Le professeur Itamar Grotto lors d’une conférence de presse sur le COVID-19, au ministère de la Santé à Jérusalem, le 31 mai 2020. (Flash90)

Mais Grotto a noté que les hôpitaux étaient remplis et qu’ils subissaient une surcharge d’activité, ajoutant que la situation avait aussi un impact sur les malades non-touchés par le coronavirus. Il a indiqué avoir été dans l’obligation d’intervenir dans le cas d’une crise cardiaque : le patient concerné n’avait pas pu trouver une place dans les services d’urgence de l’hôpital Rambam de Haïfa, dans le nord du pays.

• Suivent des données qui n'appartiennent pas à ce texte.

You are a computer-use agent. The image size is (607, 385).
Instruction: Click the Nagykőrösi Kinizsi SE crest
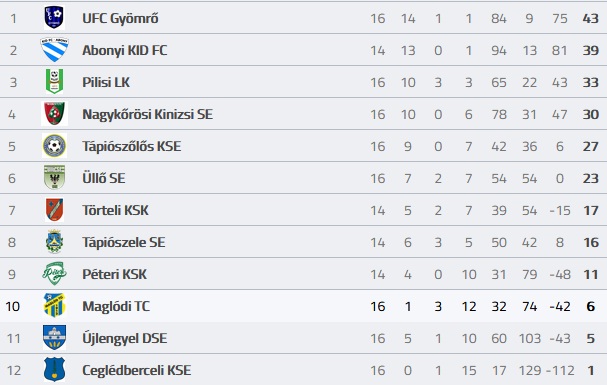pyautogui.click(x=54, y=113)
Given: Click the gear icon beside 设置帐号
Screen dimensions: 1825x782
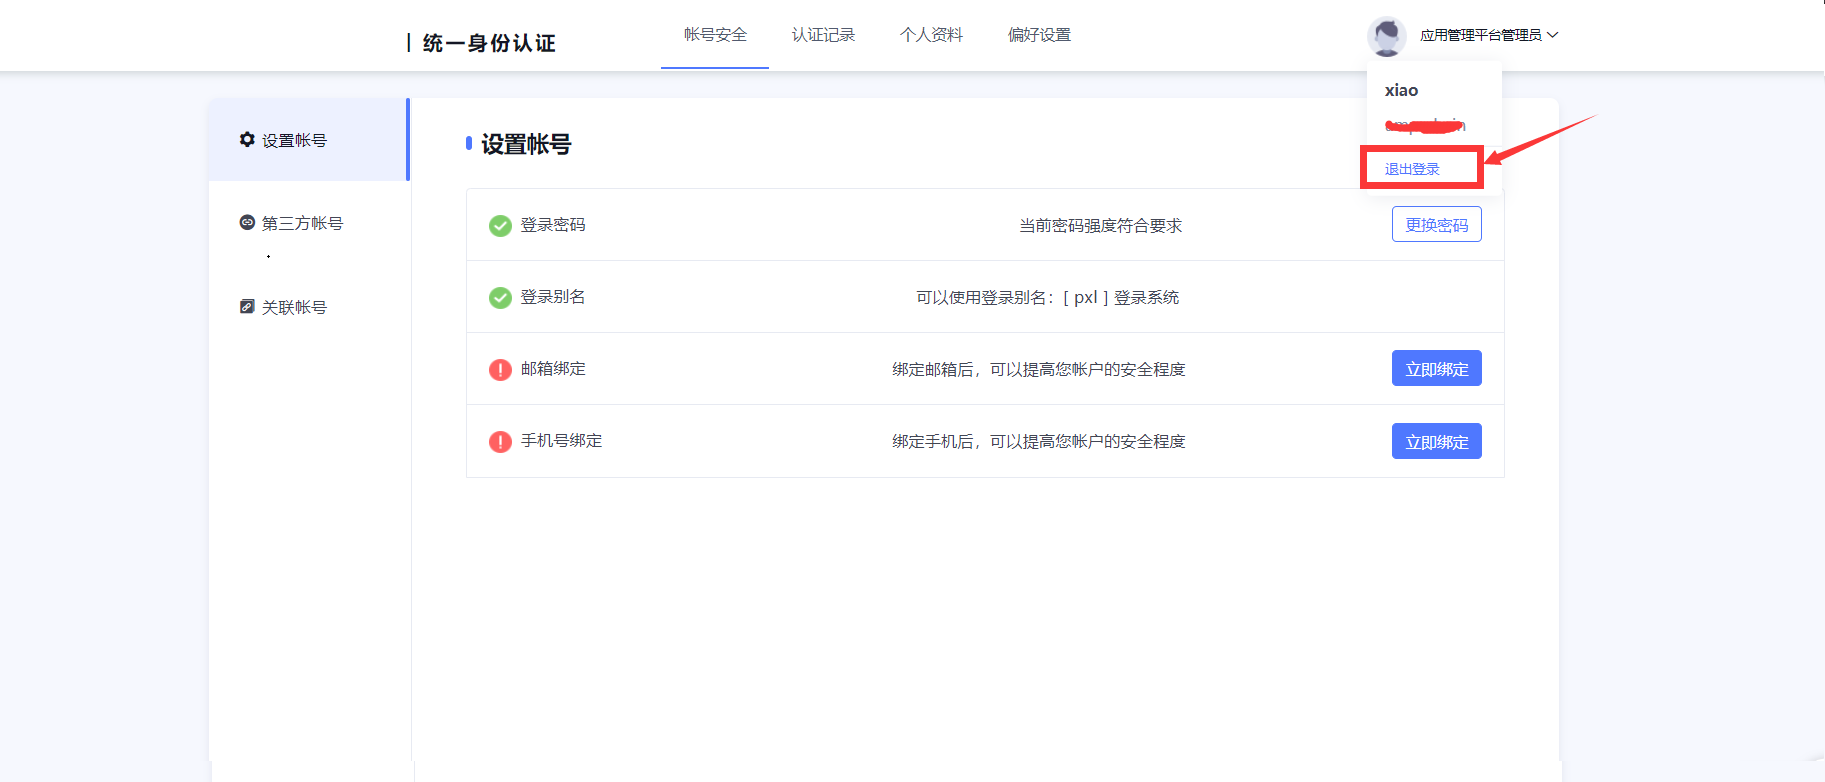Looking at the screenshot, I should pyautogui.click(x=247, y=140).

Shasha-Biton lui a alors demandé si le confinement – contrairement à celui qui avait immobilisé Israël aux mois de mars et d’avril – aiderait cette fois-ci l’Etat juif à éviter une nouvelle recrudescence du virus et une éventuelle troisième fermeture nationale.

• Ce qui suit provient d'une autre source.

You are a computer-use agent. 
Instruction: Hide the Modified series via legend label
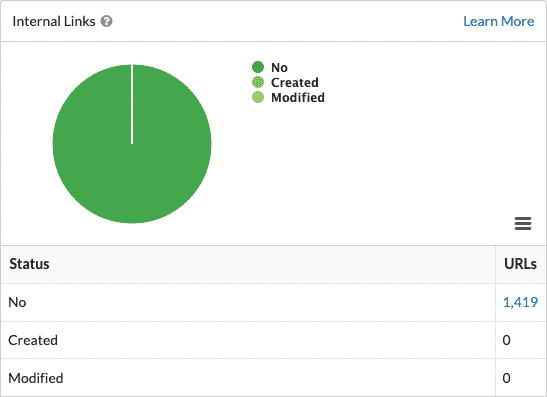[x=298, y=97]
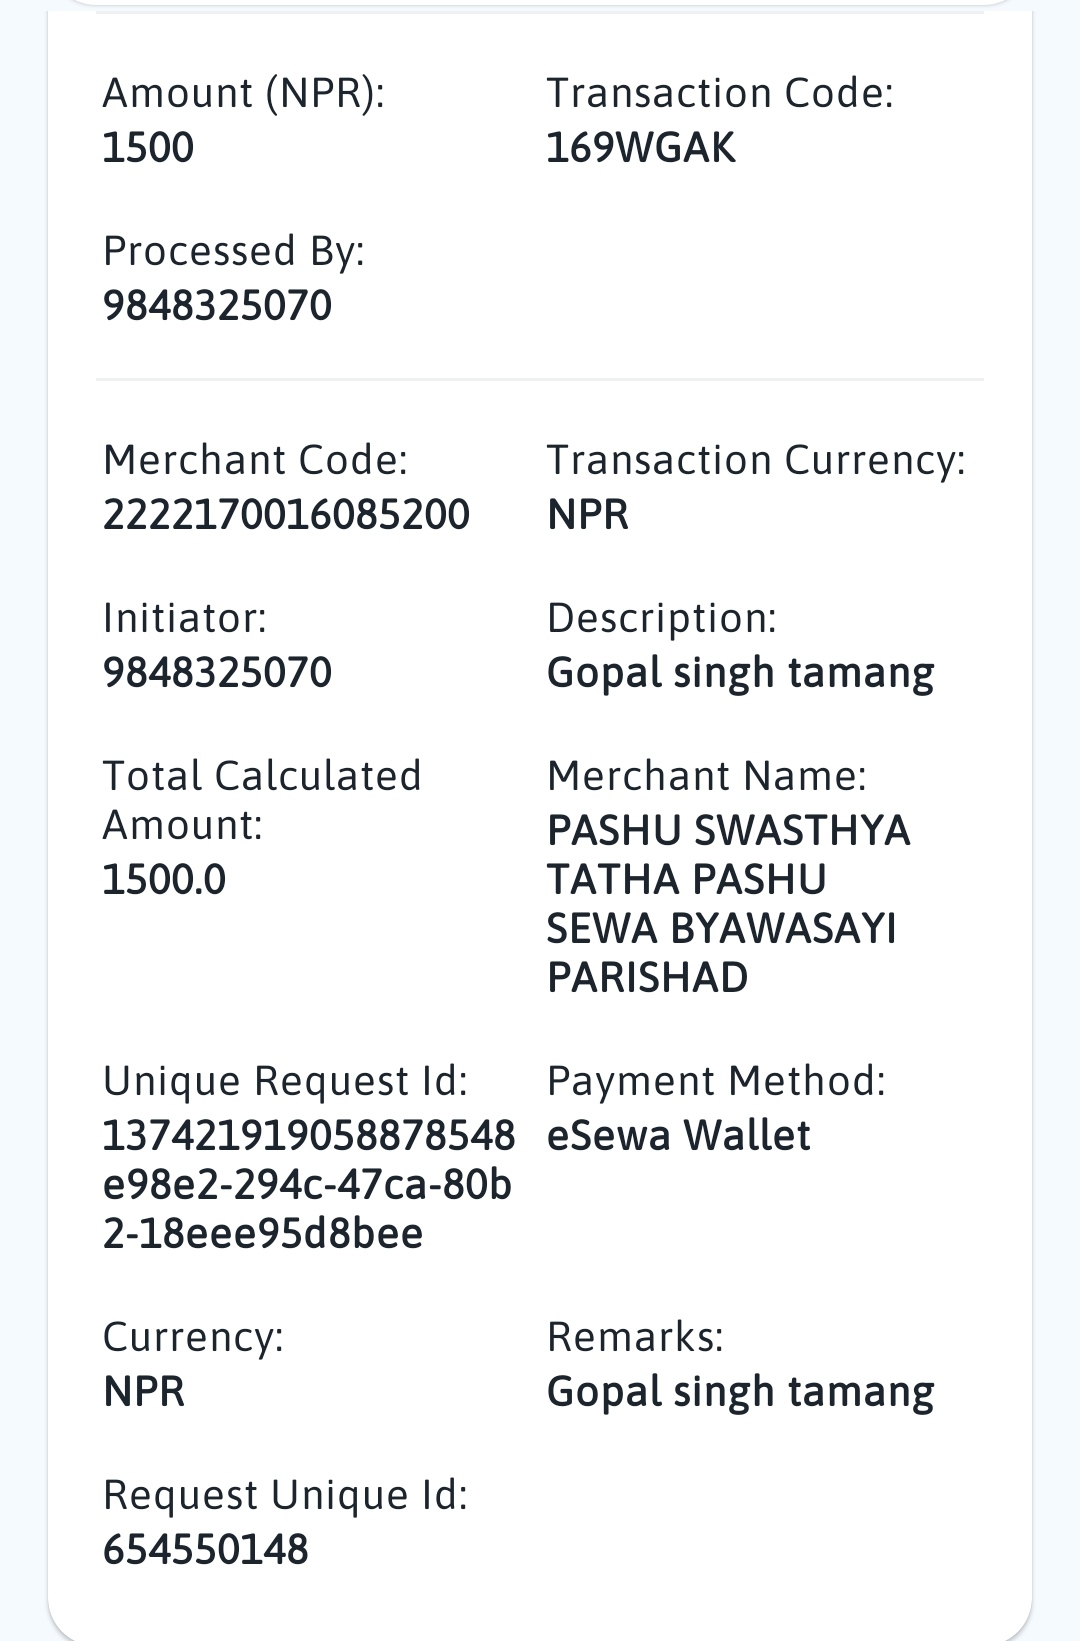Tap the Currency NPR value
The width and height of the screenshot is (1080, 1641).
tap(144, 1392)
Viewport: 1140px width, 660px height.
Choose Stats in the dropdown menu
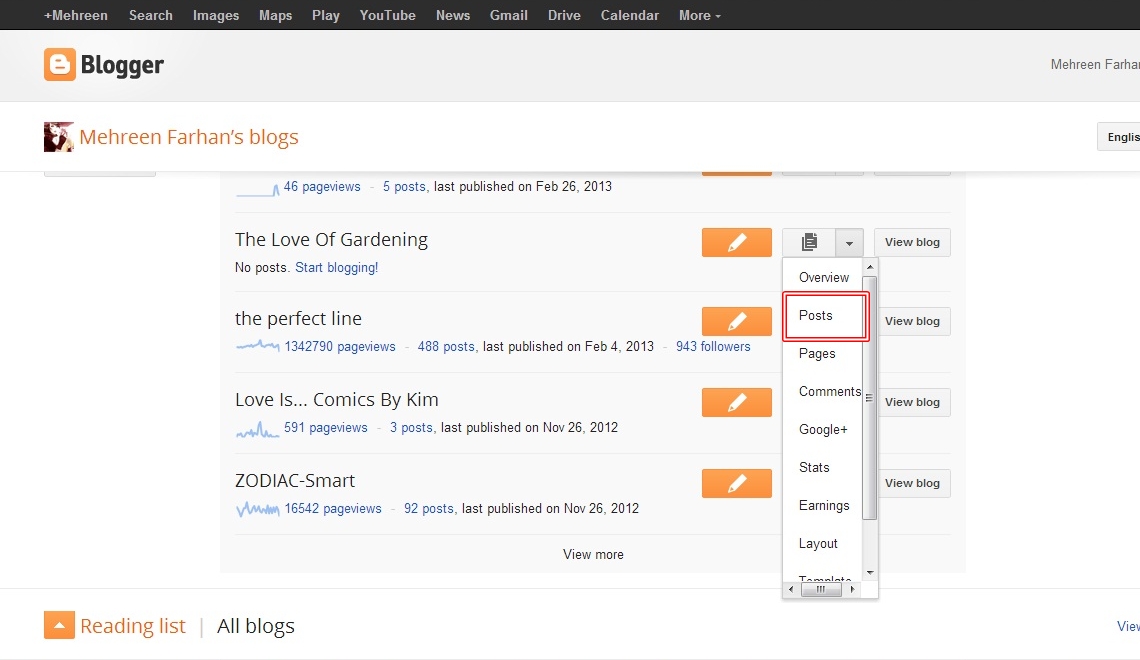pyautogui.click(x=814, y=467)
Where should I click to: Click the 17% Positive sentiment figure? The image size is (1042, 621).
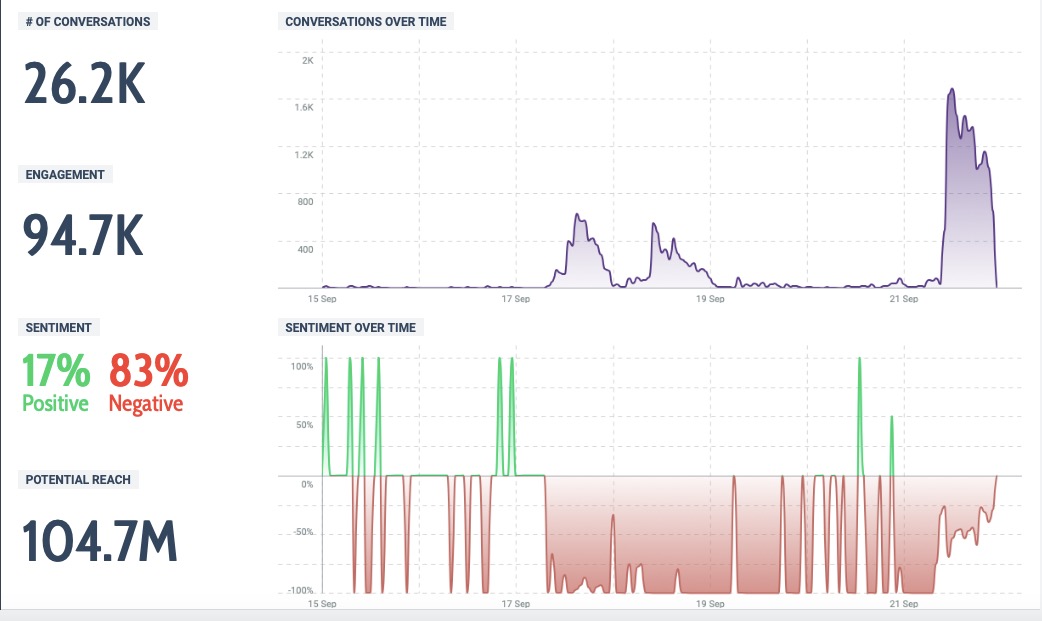pyautogui.click(x=56, y=384)
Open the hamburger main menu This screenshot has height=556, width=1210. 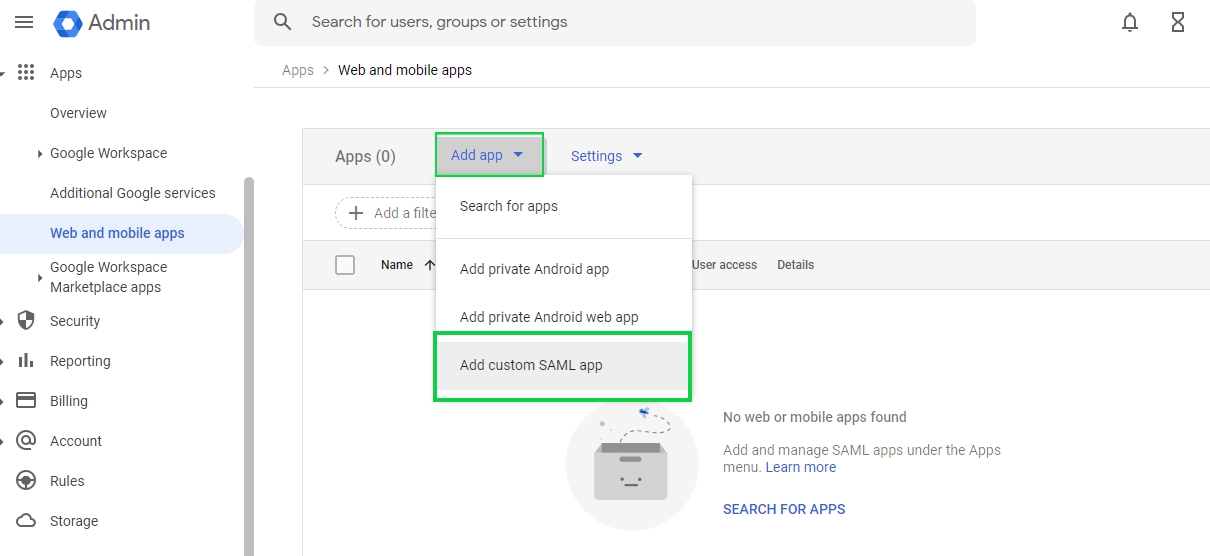click(x=24, y=22)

Grotto a répondu que le système de soins aurait, cette fois, « plusieurs pas d’avance », grâce à un mécanisme de suivi des contacts et à l’arrivée de 1 500 infirmiers supplémentaires pour les mois hivernaux.

La semaine dernière, un député de l’opposition, Yoel Razvozov, parlementaire issu de la formation Yesh Atid-Telem, avait réclamé un nouveau décompte des décès consécutifs au coronavirus, affirmant que les directives émises par le ministère pour enregistrer les morts aboutissaient finalement à répertorier un grand nombre de personnes susceptibles d’avoir succombé à d’autres maladies, avec un bilan des décès gonflé en conséquence, ce qui entraînait la panique dans le public et poussait les décisionnaires israéliens à faire appliquer des mesures de confinement.

Yoel Razvozov, membre du parti Yesh Atid, s’exprime devant ses soutiens à Tel Aviv avant les élections générales, le 20 février 2020. (Crédit : Tomer Neuberg/FLASH90)

« Ces conclusions inquiétantes font naître le doute sur la méthode toute entière qui est utilisée par les hôpitaux pour enregistrer le nombre de personnes décédées du coronavirus en Israël », avait-il dit.

En réponse, la responsable de la santé publique au sein du ministère de la Santé, Sharon Alroy-Preis, avait déclaré devant les caméras de la chaîne publique Kan être « en colère de voir quelqu’un tenter de dépeindre le ministère de la Santé comme une entité qui gonflerait le taux de mortalité ».

« C’est tout simplement faux », avait-elle continué. « Moi, le directeur-général comme le ministre n’avons aucun intérêt à alarmer le public. Le contraire est vrai. »

Sharon Alroy-Preis. (Autorisation)

La Commission du coronavirus s’est opposée, dans le passé, au gouvernement dans sa gestion de la crise sanitaire, rejetant des restrictions ordonnées par le cabinet.

Le mois dernier, le ministère de la Santé avait admis avoir sous-estimé le chiffre exact des décès consécutifs au COVID-19, émettant un communiqué dans lequel il reconnaissait avoir échoué à inclure dans son décompte officiel des dizaines de morts survenues dans les maisons de retraite du pays pendant les mois de juillet et août.